Passion Pit's synth-pop rebels put guitars aside

Like a lot of skinny white guys, Passion Pit's Ian Hultquist spent his teenage years obsessing over the guitar. So how did someone who grew up worshipping Wilco end up pushing buttons in a neo–New Romantic synth-pop quintet?

“I'm not sure how it happened, actually,” says Hultquist, reached on the road near St. Louis. “When I first approached [Passion Pit frontman] Mike [Angelakos] about putting together a band to play his songs, I never thought I'd end up playing keyboards for the next two years.”

Passion Pit began as Angelakos's solo project, principally an outlet for songs he'd recorded as a gift to his girlfriend. He met Hultquist, along with three other future bandmates, at Boston's Berklee College of Music. For five music majors with tastes ranging from Randy Newman (that's Angelakos) to thrash-metal (keyboardist Ayad Al Adhamy), being in a happy-making synth-pop group was, in some respects, a rebellious act.

“Personally, I was getting tired of playing and hearing guitars,” recalls Hultquist. “Especially in Boston, there's a lot of amazing bands out there, but there's also a ton of bands that are, like, semi-indie and semi–heavy rock and you just kind of drown in it. In the past two years, it seems like there's been hundreds of new bands showing up that are mainly keyboard-oriented.

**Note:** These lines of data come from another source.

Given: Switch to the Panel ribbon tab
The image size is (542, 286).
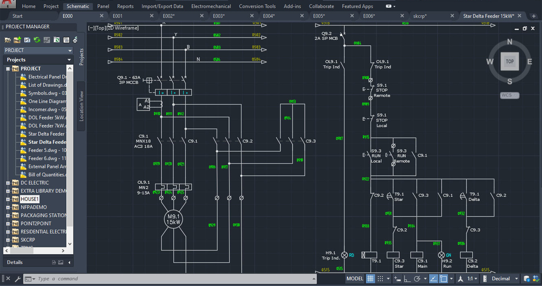Looking at the screenshot, I should point(103,6).
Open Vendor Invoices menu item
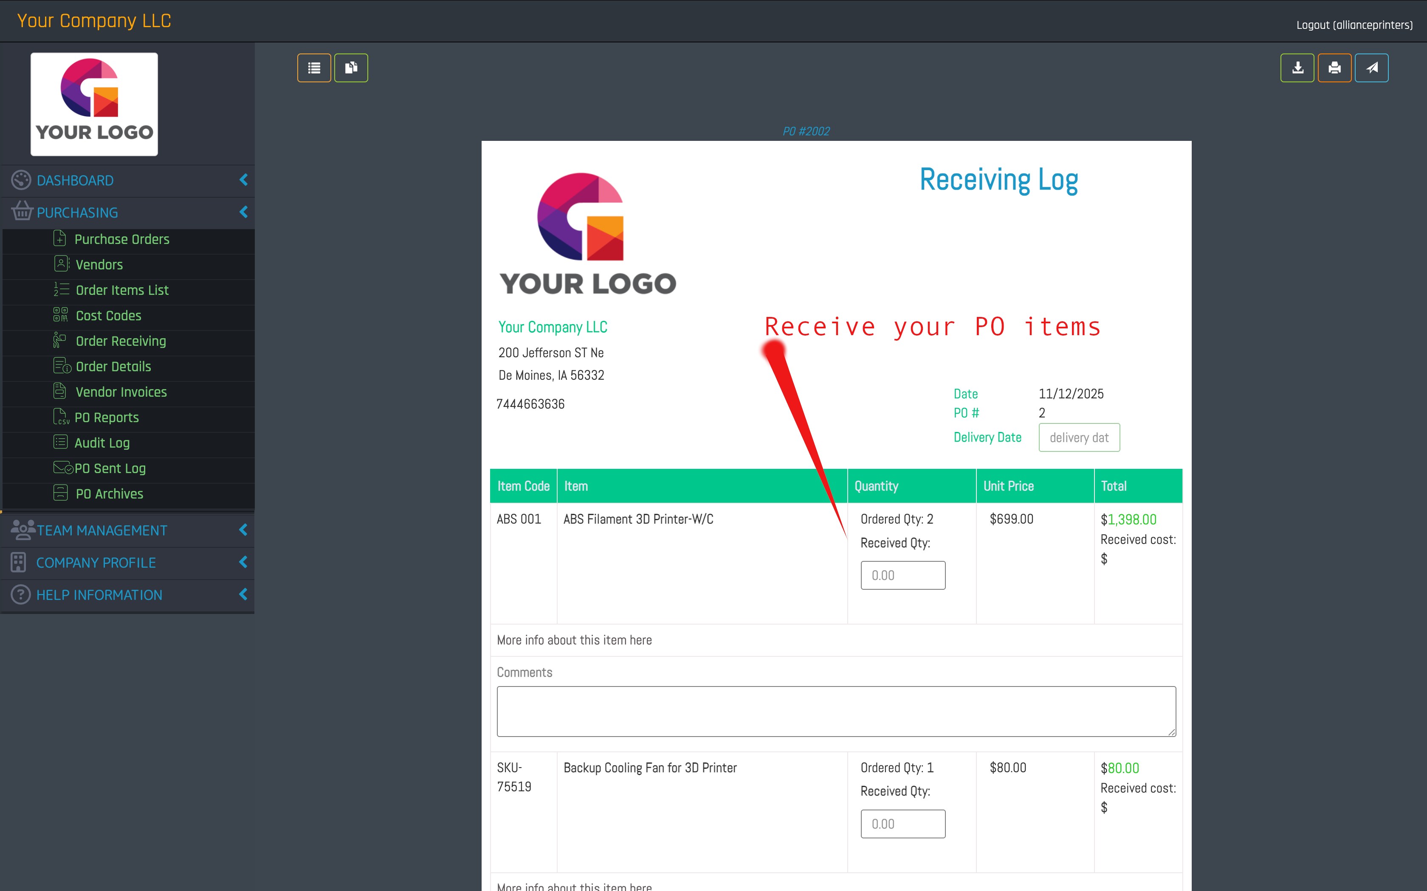Viewport: 1427px width, 891px height. [121, 392]
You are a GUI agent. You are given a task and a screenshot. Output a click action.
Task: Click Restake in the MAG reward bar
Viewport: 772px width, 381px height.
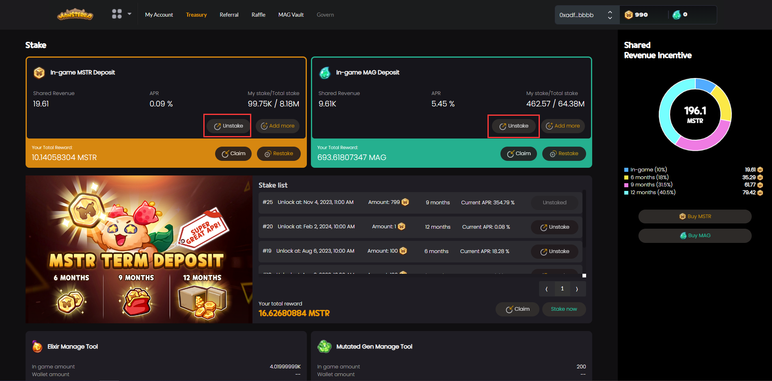(x=564, y=154)
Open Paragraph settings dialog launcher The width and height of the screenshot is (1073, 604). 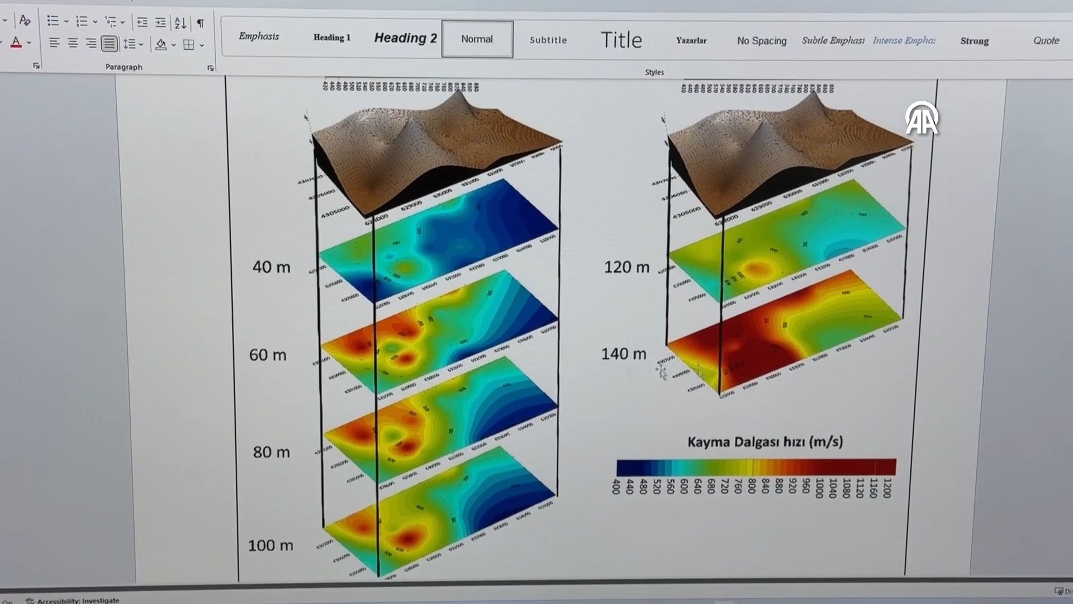pyautogui.click(x=210, y=68)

Now I'm just waiting for them all to switch back to guitars.”

While they await Passion Pit's inevitable back-to-roots phase, fans can make do with the fivesome's charged-up debut album, Manners, which marries fluorescent machine-made melodies to Angelakos's wildly expressive falsetto. “Sleepyhead” is the band's signature song, its corkscrewing synth blasts and grainy vocal samples establishing an atmosphere of competing emotions; on the dance floor, the track is an ecstasy bomb, but heard through headphones, it seems designed to push you to tears.

As songwriter and singer, the charismatic Angelakos is the quintet's focal point, but his mates have nurtured active creative lives outside his shadow. Drummer Nate Donmoyer deejays and produces techno under the Shuttle moniker, while Hultquist has begun a project called Aislyn, a meditative yin to Passion Pit's frenzied yang. Featuring Hultquist on beats and electronics, and his girlfriend Sofia Degli Alessandri on vocals, Aislyn is a subdued Twitter-generation update of '90s-era guy-girl electronic-pop—like a kinder, gentler version of Portishead.

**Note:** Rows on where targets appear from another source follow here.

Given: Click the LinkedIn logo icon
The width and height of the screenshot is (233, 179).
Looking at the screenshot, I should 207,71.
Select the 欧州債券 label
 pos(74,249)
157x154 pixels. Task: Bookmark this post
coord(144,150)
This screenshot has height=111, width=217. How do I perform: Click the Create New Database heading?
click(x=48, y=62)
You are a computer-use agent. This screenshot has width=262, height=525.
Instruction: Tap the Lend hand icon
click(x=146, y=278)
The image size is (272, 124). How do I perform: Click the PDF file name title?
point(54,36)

The producer says he hopes to bring an Aislyn EP to market by early next year, but in the meantime, he's touring with Passion Pit, which is soon heading back to Europe for the fourth time this year. “You're out there with four of your good friends, who are like brothers to you, and you hate them and love them at the same time,” he says. “It's like having a constant headache that you still somehow enjoy. It's funny that way.”

Passion Pit plays Venue on Saturday (October 10).